Between 400V and 850V for most systems.
Groetnis
The inverter in the car is many times more powerful than you would ever attach to a house. Just look at Rimac development to see how ridiculously compact they make them.
Ah, I’ve always just assumed they used DC motors to eliminate conversion losses. If they use AC motors, then I guess the frequency and voltage of those inverters should just be made compatible with local grids. I guess there’s also a question as to how clean those sine waves would be…
Ok, just hang on a bit there. As always, it’s a tad more complex, but also more simple once you have the picture.
You know how an inverter aircon does not run at a constant speed? You know how a car needs to run at different speeds? There is your hint. It is the same tech.
Some electric vehicles do indeed run on DC. Your older milk-delivery vehicles, fork lifts, etc. But electric cars have 3-phase induction motors and an “inverter” that converts the DC. But this inverter is a lot more like the one in your fancy air-conditioner.
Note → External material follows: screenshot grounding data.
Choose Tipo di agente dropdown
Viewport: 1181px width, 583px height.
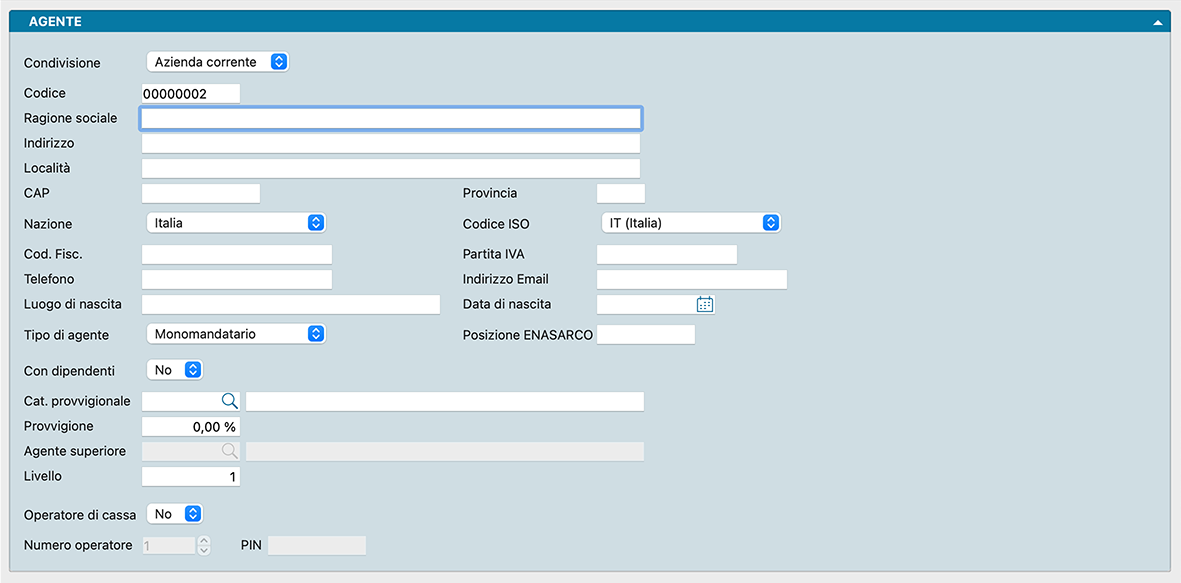click(x=236, y=334)
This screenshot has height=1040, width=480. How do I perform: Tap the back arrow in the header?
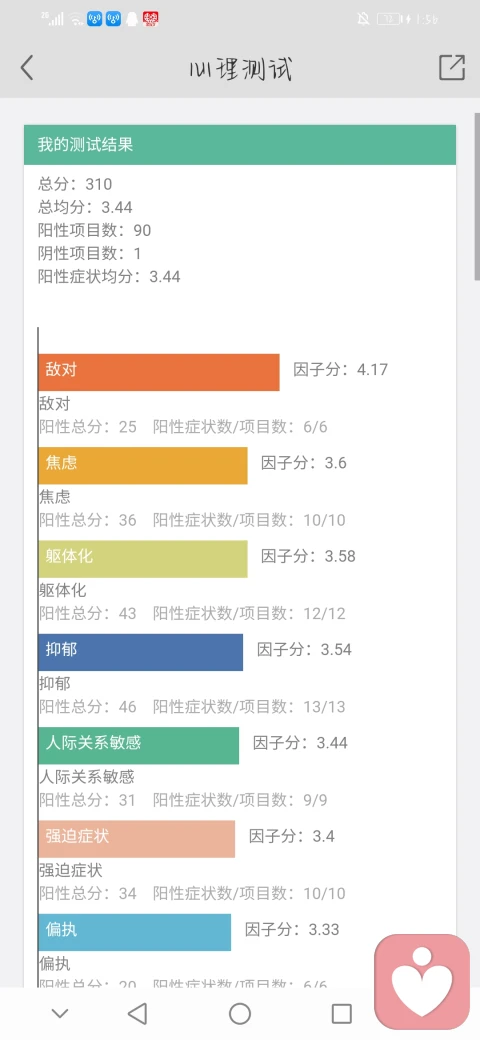pos(27,68)
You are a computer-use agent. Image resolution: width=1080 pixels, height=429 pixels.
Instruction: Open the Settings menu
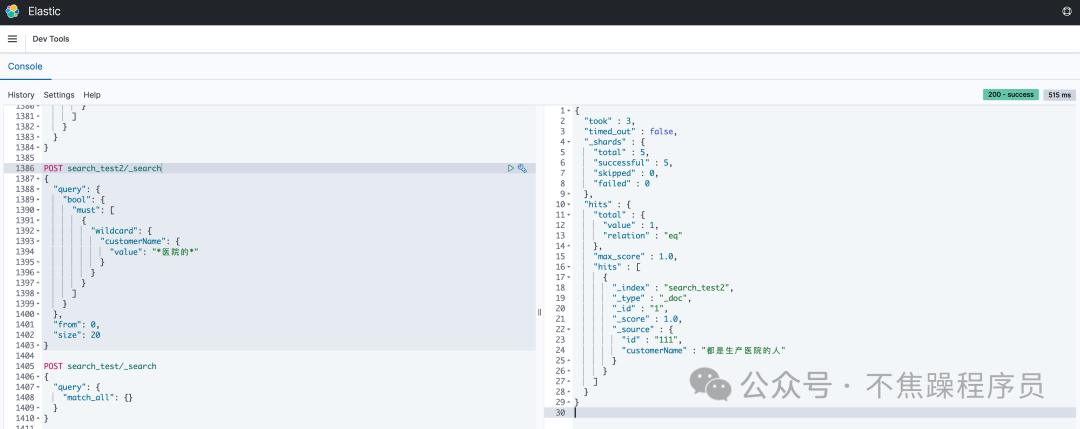coord(59,95)

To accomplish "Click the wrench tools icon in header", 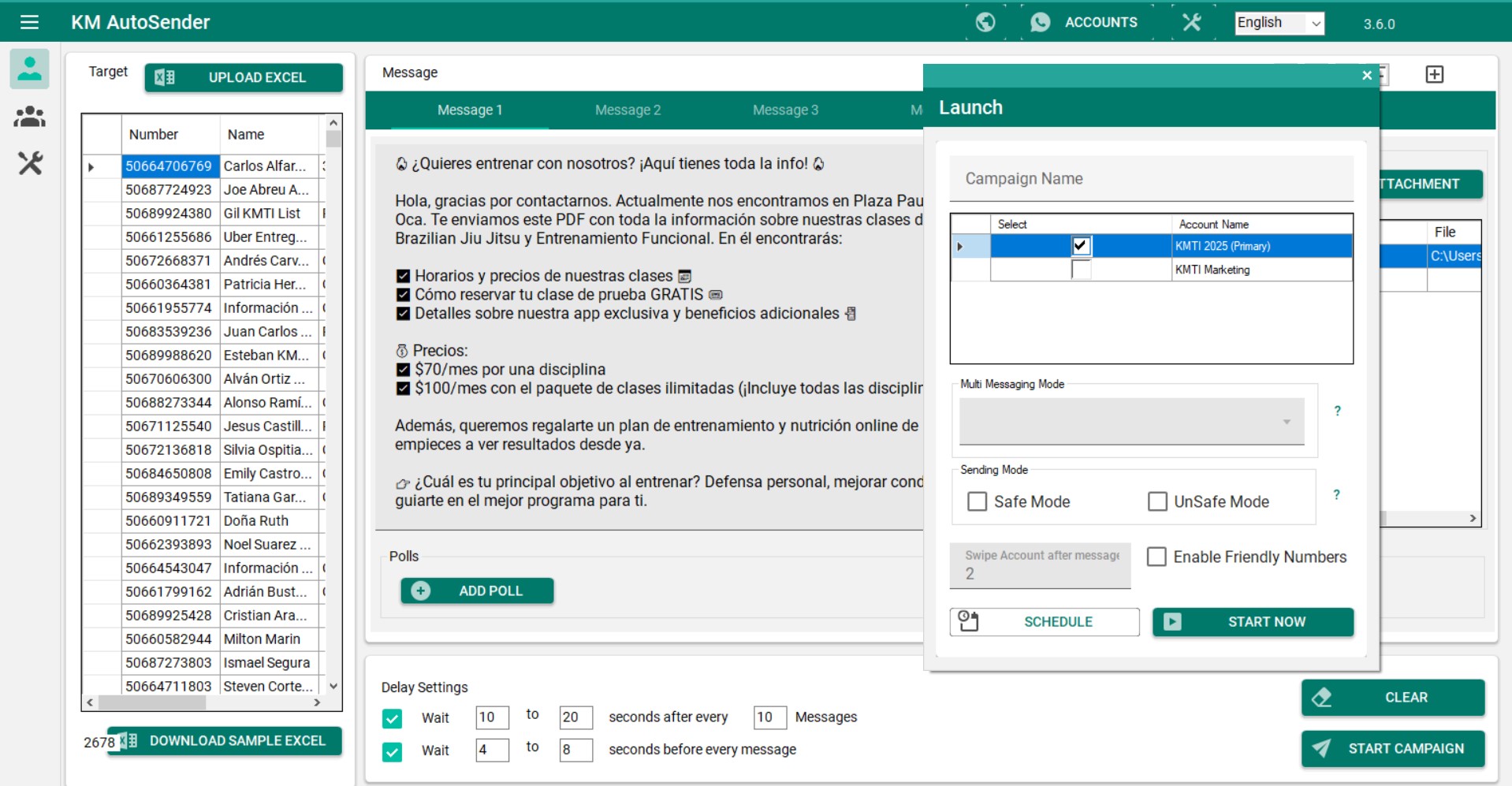I will [1191, 22].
It is more like a VFD/VSD (variable frequency drive, variable speed drive). And the voltage is not going to be the same as the grid, nor will the frequency. The frequency will be proportional to the vehicle speed.
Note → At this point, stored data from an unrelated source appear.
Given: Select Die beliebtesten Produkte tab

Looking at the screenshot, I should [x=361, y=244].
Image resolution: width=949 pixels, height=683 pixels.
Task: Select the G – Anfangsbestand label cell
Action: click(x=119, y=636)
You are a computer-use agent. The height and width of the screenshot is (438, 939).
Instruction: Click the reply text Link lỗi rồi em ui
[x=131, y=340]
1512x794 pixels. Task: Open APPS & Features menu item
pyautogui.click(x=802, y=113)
Now one of the upsides of using this method, or so I am told, is that regen-braking is a lot easier to do. Because you can somewhat easily make the VFD bi-directional.
If the vehicle can also supply the grid, the odds are it will do this via an entirely separate “inverter” stage. You can then also make it an option: People who want it pay for it, you add the module, and Bob’s your uncle.
It also depends on the design of the EV.
Some use a single high voltage motor to drive the wheels, while others us BLDC Hub Motors (BrushLess DC)
The BLDC is an intresting one. It is also used in RC hobby (like RC Planes of RC Cars)
You do have an circuit that controls the motor. It basically switch the power to the different windings inside the motor and the faster it switch the faster the motor goes.
Yeah I assumed the AC ones would operate via controlling the frequency but what you say makes sense: The car’s inverter which supplies its motors from the battery will not be what you use to power your house.
Also, I’m not convinced I would anyways want to pay for such an option. I don’t want to drive my house’s backup power away and leave my wife and kid/s without backup, or maybe one lousy battery I managed to buy after selling most of my organs for an electric car.
I mean technically it is probably possible to use the same electronics (in part) to power a house, but I’d imagine it would be extremely hard to get that approved for every grid-code. Much easier to have a separate inverter unit, which you can also swap out for 120V/230V markets.